1.概述

本篇部落格將對MySQL、InfluxDB、Clickhouse在寫入時間、聚合查詢時間、磁碟使用等方面的效能指標來進行比較。

2.內容

比較的資料集，是使用的Clickhouse官網提供的6600萬的資料集來進行測試比較的，當MySQL、InfluxDB、Clickhouse也分配4CPU和16GB記憶體的資源時，Clickhouse完全是在匯入速度、磁碟使用和查詢效能等方面體現非常好的效果。結論如下所示：

	MySQL	InfluxDB	Clickhouse
匯入時間	70分鐘	35分鐘	70秒
磁碟佔用空間	12.35GB	5.9GB	2.66GB
全表count	24366ms	11674ms	100ms
全表max/min	27023ms	26829ms	186ms
全表求平均值	24841ms	12043ms	123ms
全表求方差	24600ms	OOM	113ms
複雜查詢1	30260ms	OOM	385ms
複雜查詢2	470ms	200ms	8ms

為了保證測試結果比較準確，上面的每條SQL至少執行10次，然後取中間值。其中InfluxDB的效能比預期差，甚至比MySQL差，這可能是由於資料樣本和測試用例不合適InfluxDB場景造成的。

2.1 MySQL

MySQL是Oracle的產品，是目前最流行的關係型資料庫管理系統之一。它使用的SQL語言是用於存取資料庫的最常見的標準化語言。採用雙授權策略，分為社群版和商業版。由於體積小、速度快、總體擁有成本低，尤其是其開源特性，一般選擇MySQL作為中小型網站開發的網站資料庫。

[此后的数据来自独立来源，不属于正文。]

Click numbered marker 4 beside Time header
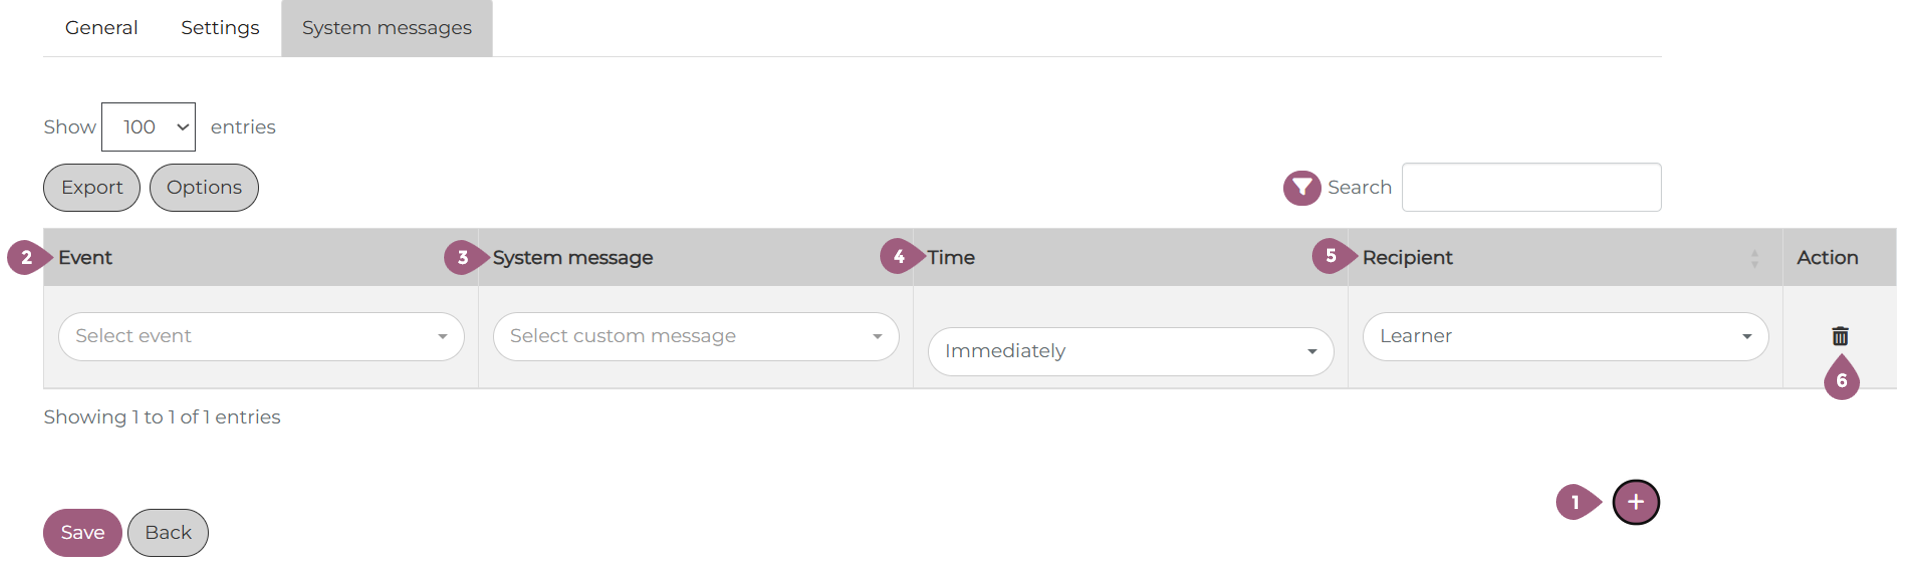This screenshot has height=571, width=1907. (898, 257)
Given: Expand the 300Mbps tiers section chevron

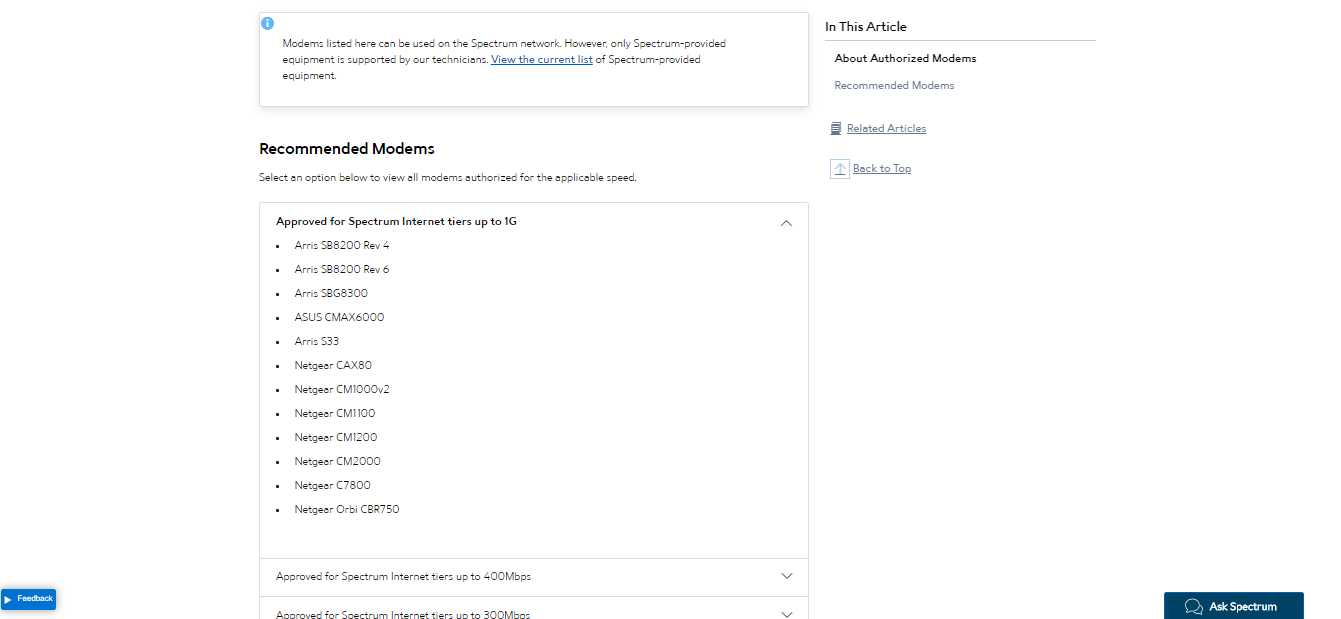Looking at the screenshot, I should pos(786,614).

MySQL並不完美，但是它足夠靈活，是架構中的最佳選擇之一，並且在複雜的非單一專案中總能擁有一席之地。

2.2 InfluxDB

InfluxDB是InfluxData開發的開源時序資料庫，專注於海量時序資料的高效能讀、高效能寫、高效儲存和實時分析。在資料庫引擎排名時序資料庫中，它位居第一，廣泛應用與開發運維監控、物聯網監控、實時分析等場景。

傳統資料庫通常記錄資料的當前值，而時序資料庫記錄所有歷史資料。在處理當前時序資料時，必須不斷接收新的時序資料。同時，時序資料的查詢始終是基於時間的。它重點解決以下海量資料場景：

時序資料的寫入：如何支援每條千萬條資料的寫入；
時序資料的讀取：如何支援每條千萬條資料的聚合查詢；
成本問題：海量資料儲存帶來的成本問題，如何以更低的成本儲存這些資料。

2.3 Clickhouse

Clickhouse是由Yandex開源的基於列儲存的資料庫，用於實時資料分析，其處理資料的速度比傳統方法快100~1000倍。Clickhouse優於當前市場上類似的面向列的DBMS，每臺伺服器每秒處理數億到超過10億行和超過10GB的資料。

它是一個用於線上分析（OLAP）的列式資料庫管理系統（DBMS），對OLTP和OLAP的做如下區別介紹：

OLTP：它是一個傳統的關係型資料庫，主要操作增刪改查，強調交易一致性，比如銀行系統、電子商務系統等；
OLAP：是一個倉庫型的資料庫，主要用於讀取資料，做複雜的資料分析，專注於技術決策支援，提供直觀簡單的結果。

Clickhouse用於OLAP的適用場景如下：

讀取多於寫入；
一個大的寬表讀取大量的行和很少的列，同時匯入較小的結果集；
資料時分批寫入的，資料不更新或者更新頻率很低；
無需事務，資料一致性要求較低；
靈活多變，不適合模型預構建（類似Kylin的Cube）

3.測試資料準備

直接使用Clickhouse提供的測試資料地址：https://clickhouse.com/docs/en/getting-started/example-datasets/opensky/，這個資料集中的資料是從完整的OpenSky資料集中匯出和清洗過的。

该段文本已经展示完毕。